Sappiamo che il chicco di riso rilascia amido in cottura e che in certe preparazioni (non il risotto, attenzione) sciacquarlo sotto l’acqua favorisce l'eliminazione della parte in eccesso, così da ottenere una consistenza meno collosa e appiccicaticcia. Ecco, la farina di riso è composta quasi esclusivamente di amido e, proprio come quella di grano tenero, può essere impiegata in cucina come addensante.
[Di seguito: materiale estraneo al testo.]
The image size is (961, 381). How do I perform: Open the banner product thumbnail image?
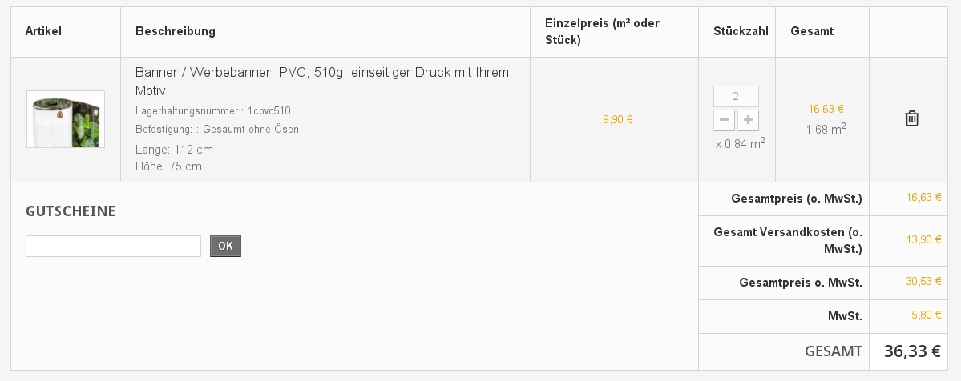click(66, 119)
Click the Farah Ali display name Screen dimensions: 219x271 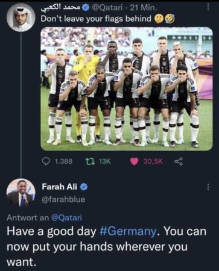point(60,187)
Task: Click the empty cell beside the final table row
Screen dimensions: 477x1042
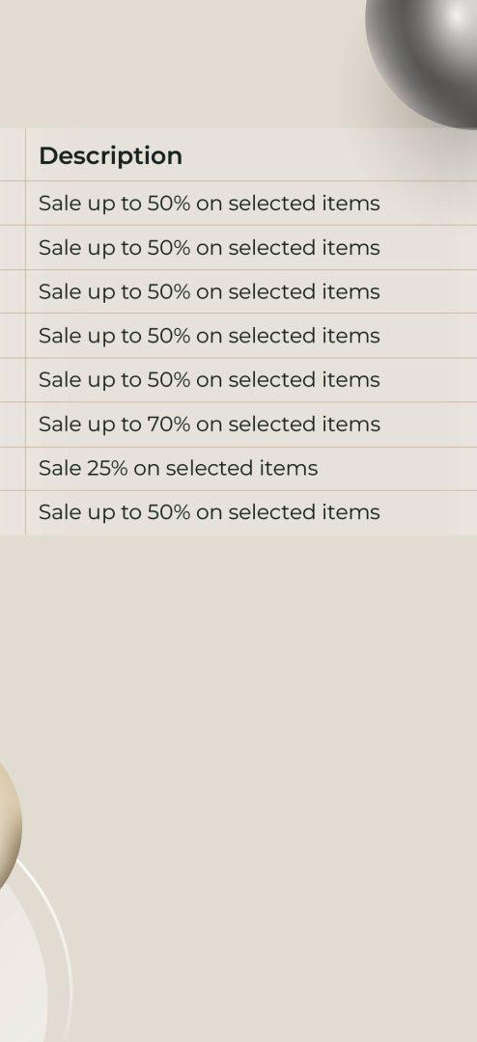Action: pyautogui.click(x=13, y=513)
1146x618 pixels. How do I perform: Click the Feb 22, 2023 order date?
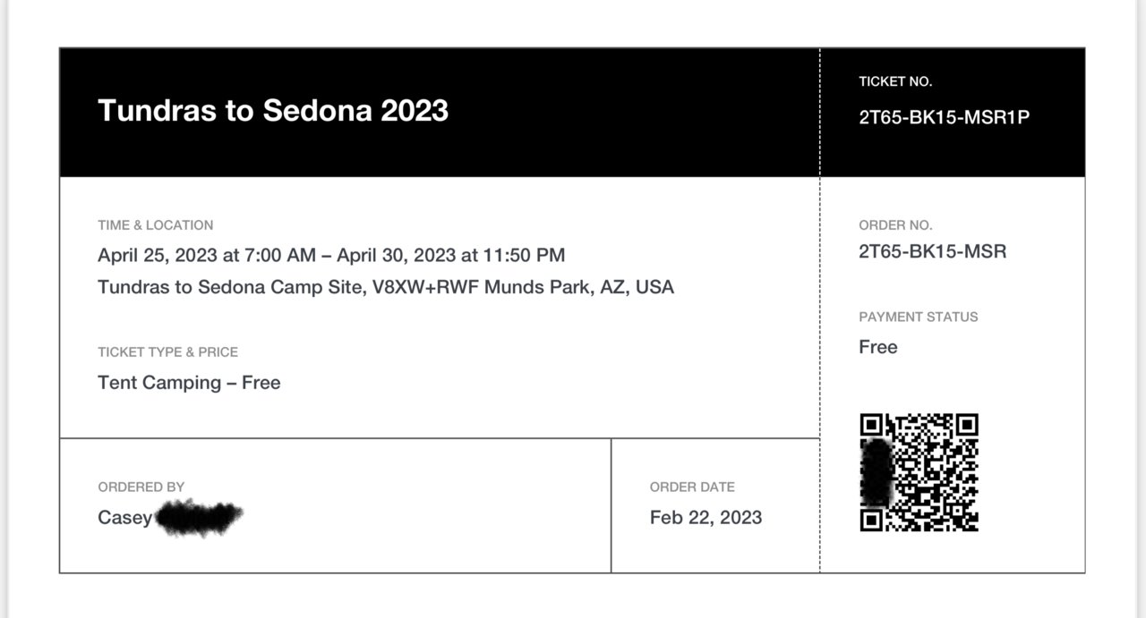tap(706, 517)
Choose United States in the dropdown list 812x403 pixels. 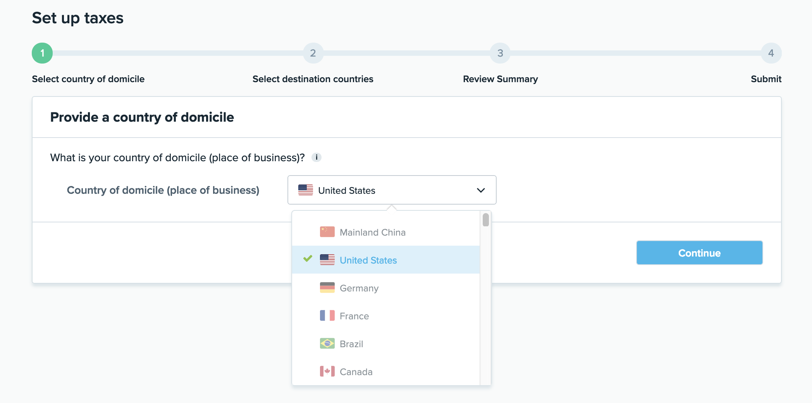pyautogui.click(x=368, y=260)
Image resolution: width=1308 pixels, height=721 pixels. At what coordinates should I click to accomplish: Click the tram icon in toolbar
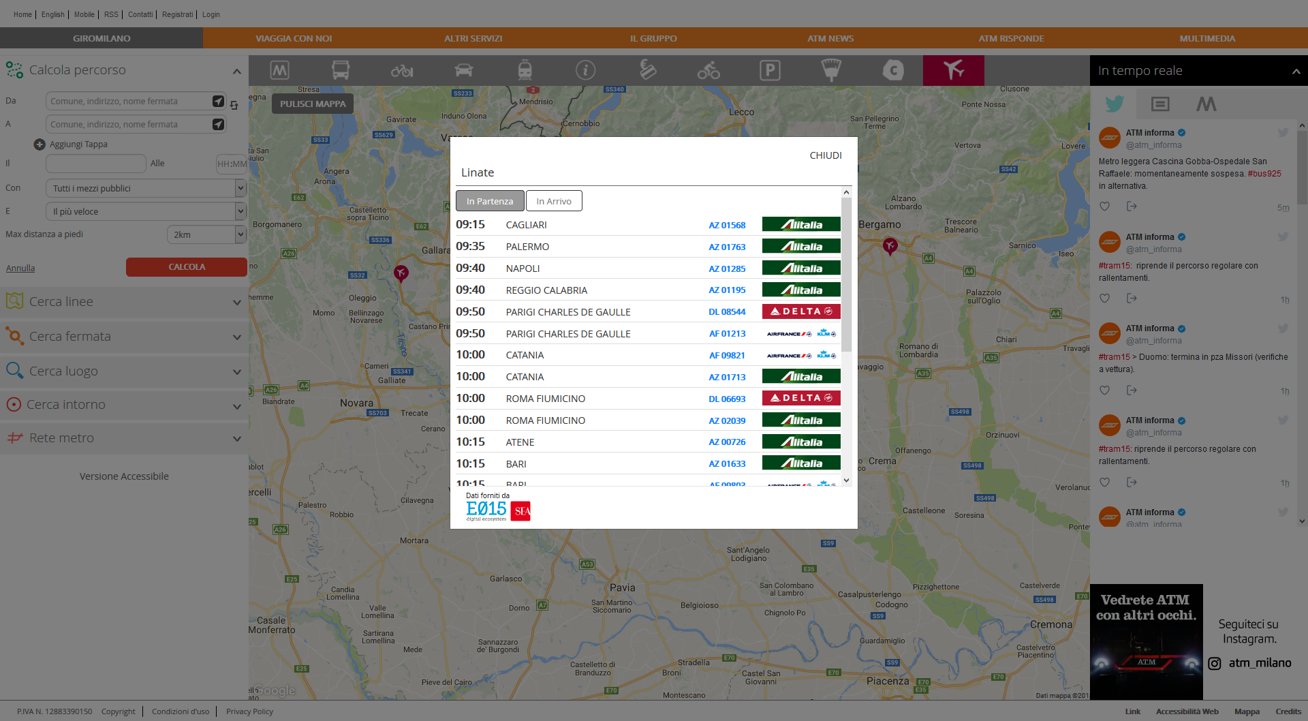pos(525,70)
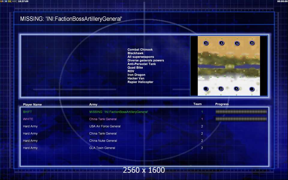Click the China Nuke General army entry

point(103,141)
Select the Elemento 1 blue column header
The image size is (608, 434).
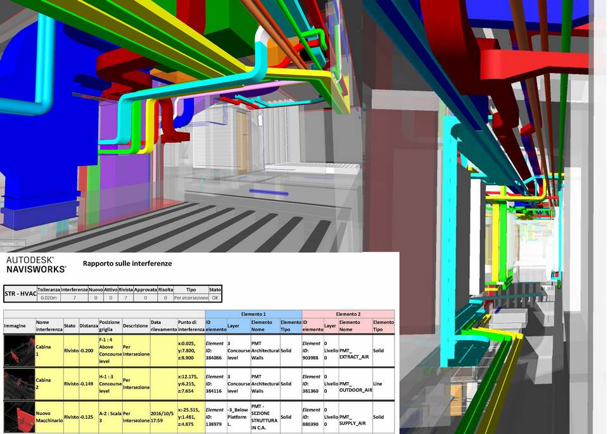click(x=253, y=314)
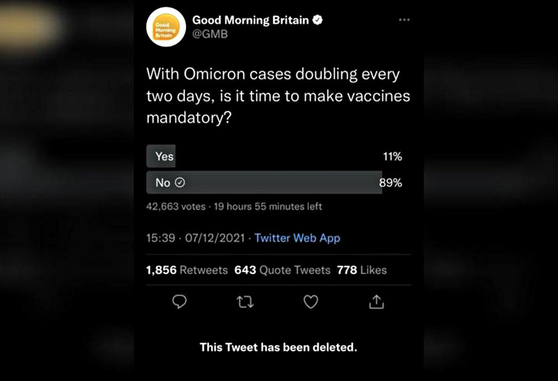Select the Yes poll option
Image resolution: width=558 pixels, height=381 pixels.
(161, 157)

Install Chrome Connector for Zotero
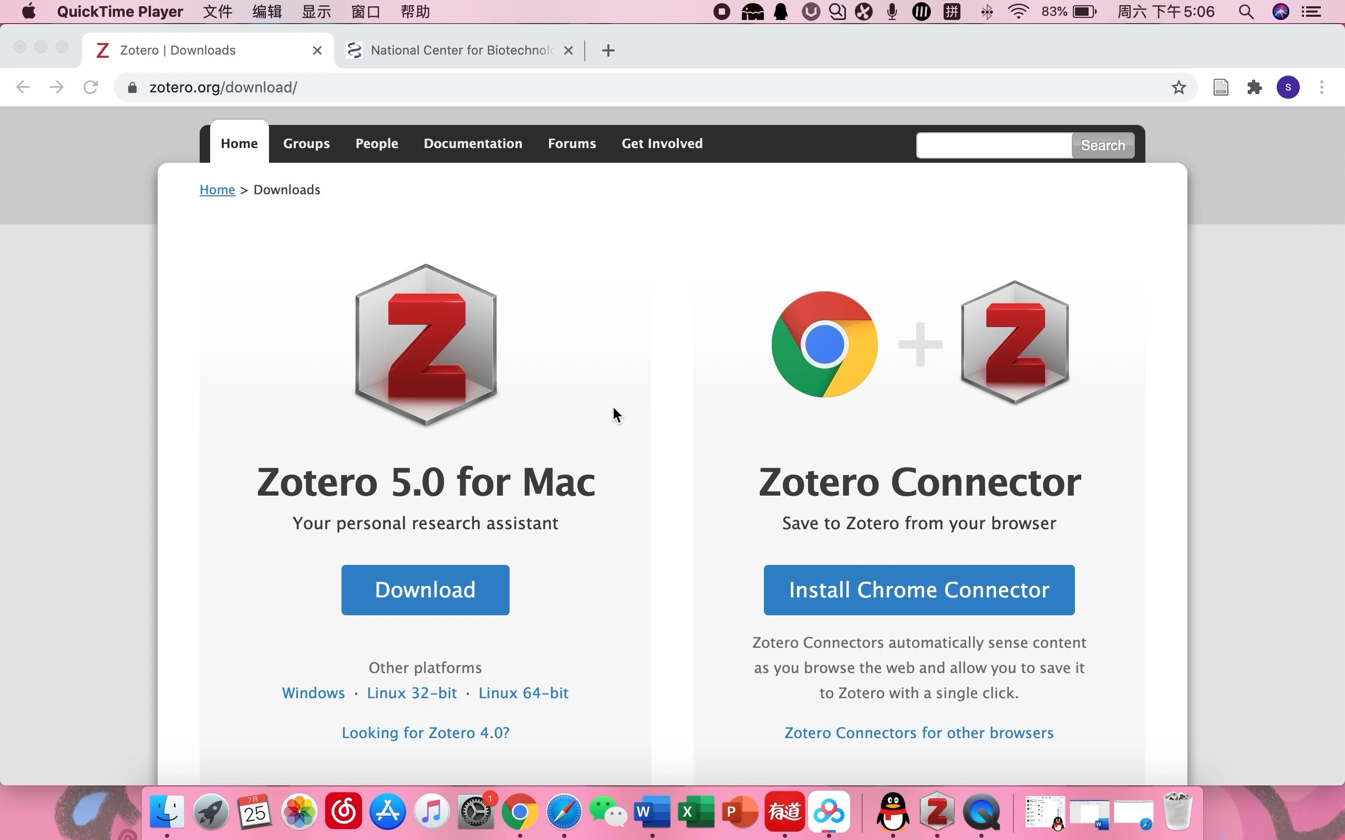(919, 589)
Rispetto a una 00 si rivela più leggera e discreta nel gusto oltre a essere senza glutine, ed è quindi una valida alternativa per la fase di mantecatura: basta scioglierla in poca acqua sempre alla fine e mescolare per evitare la formazione di grumi.
6. La patata

C’è un ortaggio che viene in aiuto tanto quanto la farina, specialmente se dobbiamo preparare creme e vellutate: la patata. In questo caso il rimedio alla mancanza di burro si mette in pratica inizialmente, per dare un boost di amido già durante la cottura, in tandem con quello rilasciato dal riso. Rispetto a una texture cremosa e soffice, il risultato potrebbe virare al “pastoso”, con la necessità di controllare e correggere con il brodo la densità del risotto con cautela.
7. Burro e panna vegetale

Si tratta di prodotti diventati ormai popolari, semplici da reperire nei supermercati o da realizzare in casa, vedi alla voce burro vegetale. Sono ideati appositamente per svolgere gli stessi compiti delle varianti “classiche” e si utilizzano nella stessa maniera: proprio per questo li abbiamo nominati per ultimi, nonostante rappresentino una scelta popolare e comoda.
Hai solo finito il burro?
Le alternative che ti abbiamo proposto finora escludono completamente prodotti che hanno origine animale e che contengono lattosio. Sono perfette da utilizzare in ogni occasione, anche se ti sei semplicemente dimenticato di comprare il burro: in questo caso, se necessiti di soluzioni senza vincoli alimentari, puoi puntare anche sui formaggi freschi a pasta molle, come robiola, stracchino, crescenza o dei caprini teneri (leggermente più intensi di sapore), così come è ottimo anche il mascarpone, denso e vellutato: danno corpo al risotto, unendoli sempre alla fine.